Let's consider the contour from $0$ to $1$ ($z=x$) followed by a rotation of angle $\angle \frac{2\pi}n$ ($z=e^{i\phi}$) and then back to $0$ ($z= e^{i\frac {2\pi}n} x$) :
$\int_0^1 x^n\,dx+\int_0^{\frac {2\pi}n} e^{ni\phi}ie^{i\phi}\,d\phi +\int_1^0 \left(e^{i\frac {2\pi}n}x\right)^n e^{i\frac {2\pi}n}\,dx=0$
(the integral is $0$ of course for $n\ne -1$)

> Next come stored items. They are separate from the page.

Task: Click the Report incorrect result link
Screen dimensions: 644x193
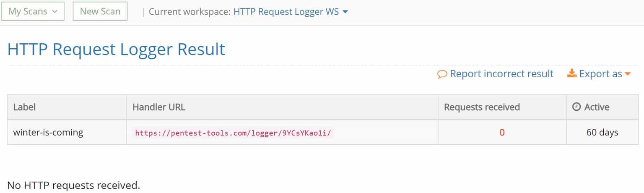Action: tap(501, 74)
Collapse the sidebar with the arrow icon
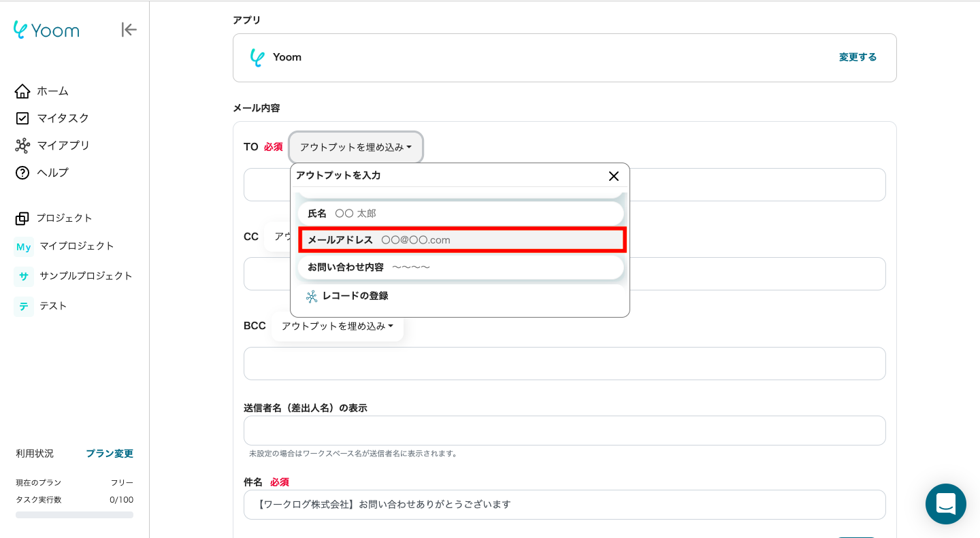980x538 pixels. pos(129,29)
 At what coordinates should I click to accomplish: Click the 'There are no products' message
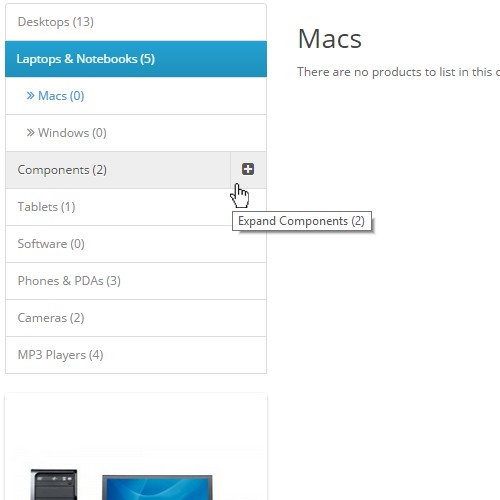[x=398, y=72]
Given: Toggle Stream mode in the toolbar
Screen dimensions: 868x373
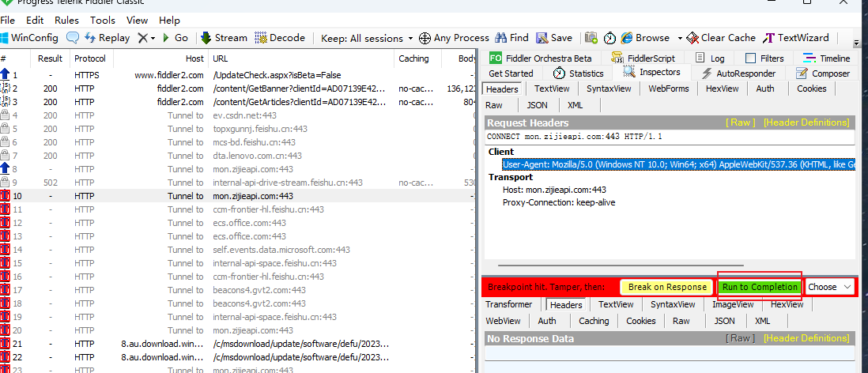Looking at the screenshot, I should tap(224, 38).
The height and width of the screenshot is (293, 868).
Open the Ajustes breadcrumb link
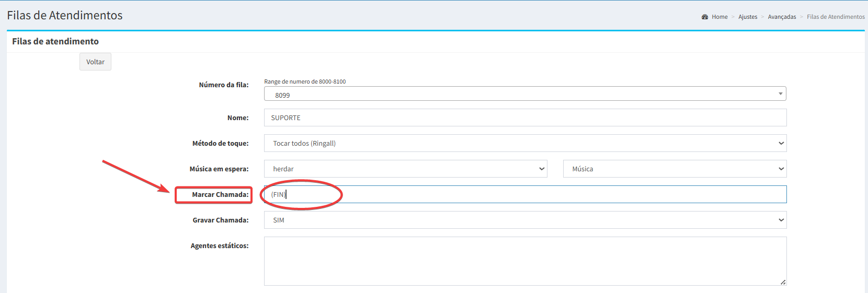click(x=748, y=17)
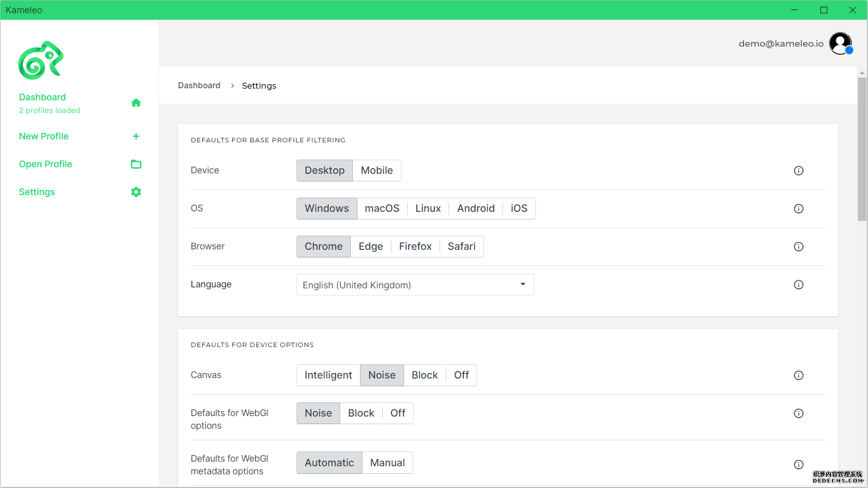The width and height of the screenshot is (868, 488).
Task: Set WebGL metadata to Manual
Action: click(x=387, y=463)
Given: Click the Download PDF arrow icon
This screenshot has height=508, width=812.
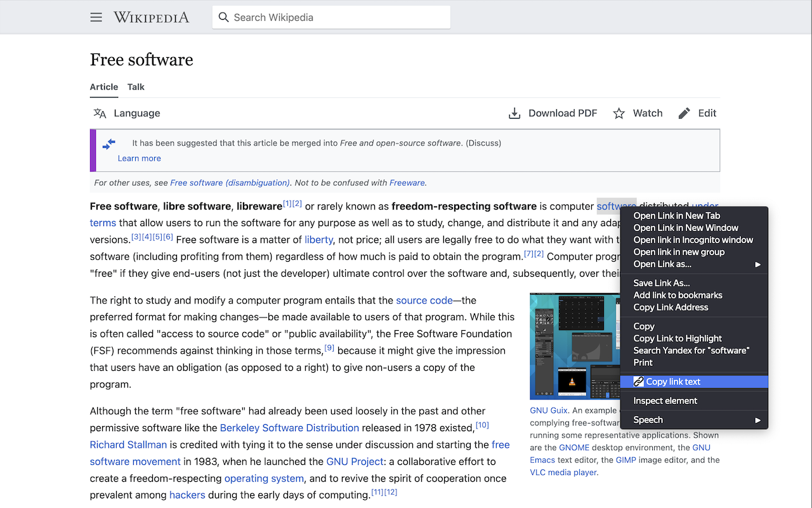Looking at the screenshot, I should (514, 113).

since $\displaystyle \int_0^{\frac {2\pi}n} e^{ni\phi}ie^{i\phi}\,d\phi=\left[\frac{e^{(n+1)i\phi}}{n+1}\right]^{\frac {2\pi}n}_{\phi=0}$ we get : $\left(1-e^{i\frac {2\pi}n}\right)\int_0^1 x^n\,dx=\frac {1-e^{i\frac {2\pi}n}}{n+1}$
so that for $n\ne 1$ and $n\ne -1$ at least : $\ \displaystyle \int_0^1 x^n\,dx=\frac 1{n+1}$
For $n=1$ we may choose another maximal angle (for example $\pi$ or $\frac {\pi}2$).
Looking back at this there is some feeling of cheating since we replaced a power integral over $x^n$ by the nearly equivalent integral $\int e^{(n+1)i\phi}\,d\phi$ (at least the increment of $n$ was done!).